*Dataset excerpt*.
====

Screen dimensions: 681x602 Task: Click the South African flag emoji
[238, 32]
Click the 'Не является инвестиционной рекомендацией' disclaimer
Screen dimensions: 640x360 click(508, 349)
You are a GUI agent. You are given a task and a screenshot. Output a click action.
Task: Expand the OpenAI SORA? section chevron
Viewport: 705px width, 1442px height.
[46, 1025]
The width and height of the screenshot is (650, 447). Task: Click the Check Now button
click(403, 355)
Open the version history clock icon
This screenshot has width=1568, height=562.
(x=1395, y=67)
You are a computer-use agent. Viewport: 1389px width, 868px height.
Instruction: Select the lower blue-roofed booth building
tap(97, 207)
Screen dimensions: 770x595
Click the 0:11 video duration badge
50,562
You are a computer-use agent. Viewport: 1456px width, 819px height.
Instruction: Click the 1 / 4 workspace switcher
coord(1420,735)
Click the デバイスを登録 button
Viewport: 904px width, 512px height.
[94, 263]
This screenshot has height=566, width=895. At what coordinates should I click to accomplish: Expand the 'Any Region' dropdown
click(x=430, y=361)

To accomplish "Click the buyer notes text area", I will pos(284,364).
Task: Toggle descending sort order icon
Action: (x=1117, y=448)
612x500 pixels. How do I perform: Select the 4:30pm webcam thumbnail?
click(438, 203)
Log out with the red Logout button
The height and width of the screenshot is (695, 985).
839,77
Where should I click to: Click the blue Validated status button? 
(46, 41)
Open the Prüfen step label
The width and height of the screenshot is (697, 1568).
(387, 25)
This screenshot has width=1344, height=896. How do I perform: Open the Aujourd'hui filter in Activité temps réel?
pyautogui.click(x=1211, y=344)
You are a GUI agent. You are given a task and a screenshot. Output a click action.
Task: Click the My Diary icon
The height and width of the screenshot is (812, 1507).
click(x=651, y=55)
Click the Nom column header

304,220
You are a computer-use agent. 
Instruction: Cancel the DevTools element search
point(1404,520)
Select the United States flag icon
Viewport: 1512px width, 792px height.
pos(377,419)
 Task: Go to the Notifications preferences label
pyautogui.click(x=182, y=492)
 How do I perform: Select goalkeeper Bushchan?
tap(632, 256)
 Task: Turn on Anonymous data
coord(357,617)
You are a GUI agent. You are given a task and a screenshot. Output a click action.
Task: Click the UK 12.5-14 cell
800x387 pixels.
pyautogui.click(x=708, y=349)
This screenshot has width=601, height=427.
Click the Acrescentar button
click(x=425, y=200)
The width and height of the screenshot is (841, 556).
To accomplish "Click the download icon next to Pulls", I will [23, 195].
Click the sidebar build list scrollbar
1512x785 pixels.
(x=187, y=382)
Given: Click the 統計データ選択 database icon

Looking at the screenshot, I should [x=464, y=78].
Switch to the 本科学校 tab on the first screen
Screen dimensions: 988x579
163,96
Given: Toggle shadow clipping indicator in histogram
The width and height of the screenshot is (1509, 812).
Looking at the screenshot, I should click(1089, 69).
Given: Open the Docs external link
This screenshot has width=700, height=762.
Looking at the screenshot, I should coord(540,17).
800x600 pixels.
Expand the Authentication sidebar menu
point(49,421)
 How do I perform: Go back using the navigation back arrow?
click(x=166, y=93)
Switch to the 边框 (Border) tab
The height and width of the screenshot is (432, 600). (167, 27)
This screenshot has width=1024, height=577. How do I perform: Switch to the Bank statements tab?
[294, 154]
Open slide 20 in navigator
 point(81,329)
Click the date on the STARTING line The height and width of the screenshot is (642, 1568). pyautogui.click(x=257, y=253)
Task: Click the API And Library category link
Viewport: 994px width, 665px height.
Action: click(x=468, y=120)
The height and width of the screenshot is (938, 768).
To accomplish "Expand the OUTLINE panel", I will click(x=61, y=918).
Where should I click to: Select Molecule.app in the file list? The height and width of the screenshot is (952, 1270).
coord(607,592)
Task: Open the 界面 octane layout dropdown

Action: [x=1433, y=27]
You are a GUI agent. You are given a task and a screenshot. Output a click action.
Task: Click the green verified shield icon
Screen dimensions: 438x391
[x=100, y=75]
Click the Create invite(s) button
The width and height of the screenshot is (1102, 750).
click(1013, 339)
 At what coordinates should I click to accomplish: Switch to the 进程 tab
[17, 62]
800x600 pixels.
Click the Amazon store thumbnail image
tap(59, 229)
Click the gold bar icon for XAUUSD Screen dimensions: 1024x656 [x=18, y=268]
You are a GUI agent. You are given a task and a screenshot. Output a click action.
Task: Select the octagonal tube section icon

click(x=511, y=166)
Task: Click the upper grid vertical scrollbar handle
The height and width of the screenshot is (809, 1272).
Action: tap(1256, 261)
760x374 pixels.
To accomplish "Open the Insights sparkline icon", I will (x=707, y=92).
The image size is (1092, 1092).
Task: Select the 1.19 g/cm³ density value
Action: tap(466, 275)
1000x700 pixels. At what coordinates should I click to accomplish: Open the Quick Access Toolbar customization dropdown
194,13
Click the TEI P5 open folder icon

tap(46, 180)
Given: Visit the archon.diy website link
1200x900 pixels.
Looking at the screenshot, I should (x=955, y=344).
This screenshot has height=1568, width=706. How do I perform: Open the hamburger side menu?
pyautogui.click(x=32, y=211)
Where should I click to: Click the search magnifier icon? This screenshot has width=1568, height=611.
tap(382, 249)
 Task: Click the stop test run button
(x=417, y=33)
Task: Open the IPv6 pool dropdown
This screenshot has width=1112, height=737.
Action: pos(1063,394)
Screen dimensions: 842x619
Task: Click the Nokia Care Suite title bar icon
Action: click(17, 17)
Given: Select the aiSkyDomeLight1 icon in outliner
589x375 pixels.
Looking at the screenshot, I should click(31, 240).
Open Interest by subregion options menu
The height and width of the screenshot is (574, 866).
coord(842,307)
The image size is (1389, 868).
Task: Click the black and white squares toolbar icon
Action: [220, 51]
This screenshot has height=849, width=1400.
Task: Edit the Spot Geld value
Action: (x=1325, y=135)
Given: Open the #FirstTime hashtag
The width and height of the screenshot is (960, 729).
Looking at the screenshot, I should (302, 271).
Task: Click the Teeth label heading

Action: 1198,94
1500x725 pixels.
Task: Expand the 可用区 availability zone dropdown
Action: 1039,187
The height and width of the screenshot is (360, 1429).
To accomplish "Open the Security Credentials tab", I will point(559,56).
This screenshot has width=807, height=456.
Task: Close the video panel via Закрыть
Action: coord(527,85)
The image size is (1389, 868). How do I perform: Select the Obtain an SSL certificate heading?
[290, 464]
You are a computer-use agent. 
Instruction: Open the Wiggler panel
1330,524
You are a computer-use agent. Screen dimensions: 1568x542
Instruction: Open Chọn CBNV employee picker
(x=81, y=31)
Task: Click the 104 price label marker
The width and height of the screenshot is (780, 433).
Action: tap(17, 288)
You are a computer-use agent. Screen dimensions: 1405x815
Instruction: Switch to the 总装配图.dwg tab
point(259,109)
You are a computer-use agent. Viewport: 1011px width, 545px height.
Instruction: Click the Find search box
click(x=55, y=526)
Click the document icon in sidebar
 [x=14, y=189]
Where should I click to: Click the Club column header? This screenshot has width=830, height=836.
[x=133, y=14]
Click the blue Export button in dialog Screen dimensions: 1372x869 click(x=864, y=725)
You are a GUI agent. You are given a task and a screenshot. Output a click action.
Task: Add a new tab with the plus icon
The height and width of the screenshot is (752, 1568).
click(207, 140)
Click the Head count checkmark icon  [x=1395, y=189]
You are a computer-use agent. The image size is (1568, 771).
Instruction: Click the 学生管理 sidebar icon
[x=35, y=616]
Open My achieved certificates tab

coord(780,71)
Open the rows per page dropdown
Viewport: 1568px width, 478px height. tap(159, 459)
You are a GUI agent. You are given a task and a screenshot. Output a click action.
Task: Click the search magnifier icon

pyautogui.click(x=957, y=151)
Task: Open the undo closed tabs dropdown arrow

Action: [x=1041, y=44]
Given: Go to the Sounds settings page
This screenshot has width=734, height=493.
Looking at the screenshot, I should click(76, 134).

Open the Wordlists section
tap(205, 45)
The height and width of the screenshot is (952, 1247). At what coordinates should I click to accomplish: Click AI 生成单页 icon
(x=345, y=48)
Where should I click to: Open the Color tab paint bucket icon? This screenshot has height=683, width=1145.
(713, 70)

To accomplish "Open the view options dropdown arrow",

====

*EXERCISE*. Render the lines from the start of the items through the line containing "pyautogui.click(x=182, y=492)" as a JSON list of strings, one string per line, skipping blank lines.

*EXERCISE ANSWER*.
[
  "Screen dimensions: 681x602 Task: Click the South African flag emoji",
  "[238, 32]",
  "Click the 'Не является инвестиционной рекомендацией' disclaimer",
  "Screen dimensions: 640x360 click(508, 349)",
  "You are a GUI agent. You are given a task and a screenshot. Output a click action.",
  "Task: Expand the OpenAI SORA? section chevron",
  "Viewport: 705px width, 1442px height.",
  "[46, 1025]",
  "The width and height of the screenshot is (650, 447). Task: Click the Check Now button",
  "click(403, 355)",
  "Open the version history clock icon",
  "This screenshot has width=1568, height=562.",
  "(x=1395, y=67)",
  "You are a computer-use agent. Viewport: 1389px width, 868px height.",
  "Instruction: Select the lower blue-roofed booth building",
  "tap(97, 207)",
  "Screen dimensions: 770x595",
  "Click the 0:11 video duration badge",
  "50,562",
  "You are a computer-use agent. Viewport: 1456px width, 819px height.",
  "Instruction: Click the 1 / 4 workspace switcher",
  "coord(1420,735)",
  "Click the デバイスを登録 button",
  "Viewport: 904px width, 512px height.",
  "[94, 263]",
  "This screenshot has height=566, width=895. At what coordinates should I click to accomplish: Expand the 'Any Region' dropdown",
  "click(x=430, y=361)",
  "To accomplish \"Click the buyer notes text area\", I will pos(284,364).",
  "Task: Toggle descending sort order icon",
  "Action: (x=1117, y=448)",
  "612x500 pixels. How do I perform: Select the 4:30pm webcam thumbnail?",
  "click(438, 203)",
  "Log out with the red Logout button",
  "The height and width of the screenshot is (695, 985).",
  "839,77",
  "Where should I click to: Click the blue Validated status button? ",
  "(46, 41)",
  "Open the Prüfen step label",
  "The width and height of the screenshot is (697, 1568).",
  "(387, 25)",
  "This screenshot has width=1344, height=896. How do I perform: Open the Aujourd'hui filter in Activité temps réel?",
  "pyautogui.click(x=1211, y=344)",
  "You are a GUI agent. You are given a task and a screenshot. Output a click action.",
  "Task: Click the My Diary icon",
  "The height and width of the screenshot is (812, 1507).",
  "click(x=651, y=55)",
  "Click the Nom column header",
  "304,220",
  "You are a computer-use agent. ",
  "Instruction: Cancel the DevTools element search",
  "point(1404,520)",
  "Select the United States flag icon",
  "Viewport: 1512px width, 792px height.",
  "pos(377,419)",
  " Task: Go to the Notifications preferences label",
  "pyautogui.click(x=182, y=492)"
]